According to English professor Blaine Greteman, this seemingly bonkers system of rating “text complexity” is coming to a school district near you:
Lexiles were developed in the 1980s by Malbert Smith and A. Jackson Stenner, the President and CEO of the MetaMetrics corporation, who decided that education, unlike science, lacked “what philosophers of science call unification of measurement,” and aimed to demonstrate that “common scales, like Fahrenheit and Celsius, could be built for reading.” Their final product is a proprietary algorithm that analyzes sentence length and vocabulary to assign a “Lexile” score from 0 to over 1,600 for the most complex texts. And now the new Common Core State Standards, the U.S. education initiative that aims to standardize school curricula, have adopted Lexiles to determine what books are appropriate for students in each grade level. Publishers have also taken note: more than 200 now submit their books for measurement, and various apps and websites match students precisely to books on their personal Lexile level.

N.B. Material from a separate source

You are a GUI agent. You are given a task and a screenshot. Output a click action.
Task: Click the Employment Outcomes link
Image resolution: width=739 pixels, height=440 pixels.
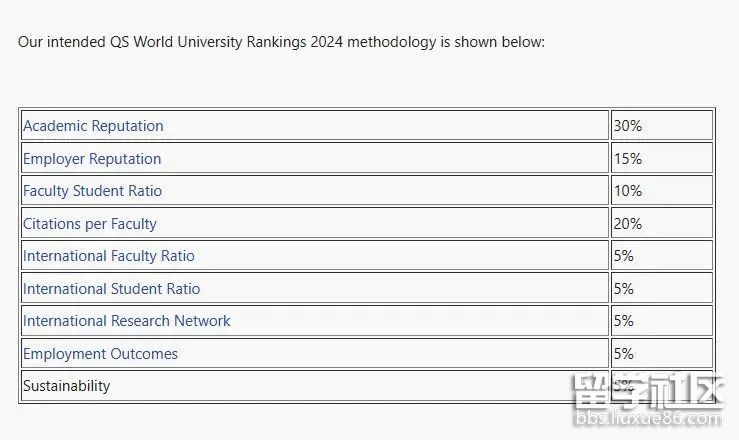[100, 354]
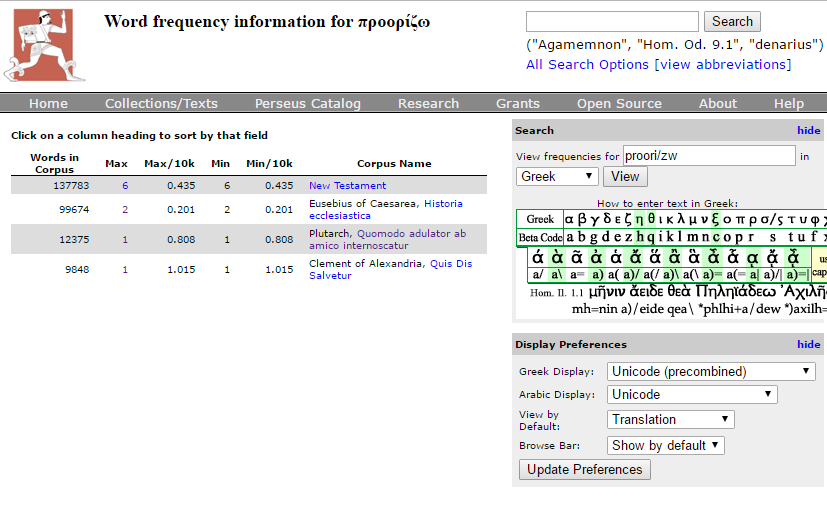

Any attempt to quantify literary complexity surely mistakes the fundamental experience of literature.
No one has described that experience better than William Empson, whose Seven Types of Ambiguity wrote the book on literary complexity. A mathematician by training, Empson was no touchy-feely humanist, but he understood that the greatest literary language rarely made “a parade of its complexity.” He particularly admired Shakespeare’s description of trees as “Bare ruined choirs, where late the sweet birds sang,” which he explained contained “no pun, double syntax, or dubiety of feeling”:
but the comparison holds for many reasons; because ruined monastery choirs are places in which to sing, because they involve sitting in a row, because they are made of wood, are carved into knots and so forth…. These reasons, and many more relating the simile to its place in the Sonnet, must all combine to give the line its beauty, and there is a sort of ambiguity in not knowing which of them to hold most clearly in mind.
I try to teach my students to balance such complexities. But many of the smartest and best have learned the Lexile model too well. They’ve long been rewarded for getting “the point” of language that makes “a parade of its complexity,” and they’ve not been shown that our capacity to manage ambiguity without reducing it enables us to be thinkers rather than mere ideologues.
Update from a reader:
I get it, assigning numbers to books seems silly, especially when it leads to conclusions like Mr. Popper’s Penguins is “more complex” than The Grapes of Wrath. The lexile may be a perfectly good way to score “complexity” as it’s narrowly defined here. “Complexity” is just one criterion to consider when choosing books to assign to students. I doubt if any of the folks associated with the Common Core would claim that the lexile measures literary value. And to be clear, I think it’s foolhardy to have rigid rules that assign only books with certain lexiles to certain grades.
Upon graduating from high school, a student should be able to parse a simple contract or legal document. This can be tougher than reading Hemingway – and certainly a lot less pleasurable, and of less artistic value. But when choosing books for students to read, why not consider a book’s complexity, especially when there are other pedagogical goals besides the appreciation of literature?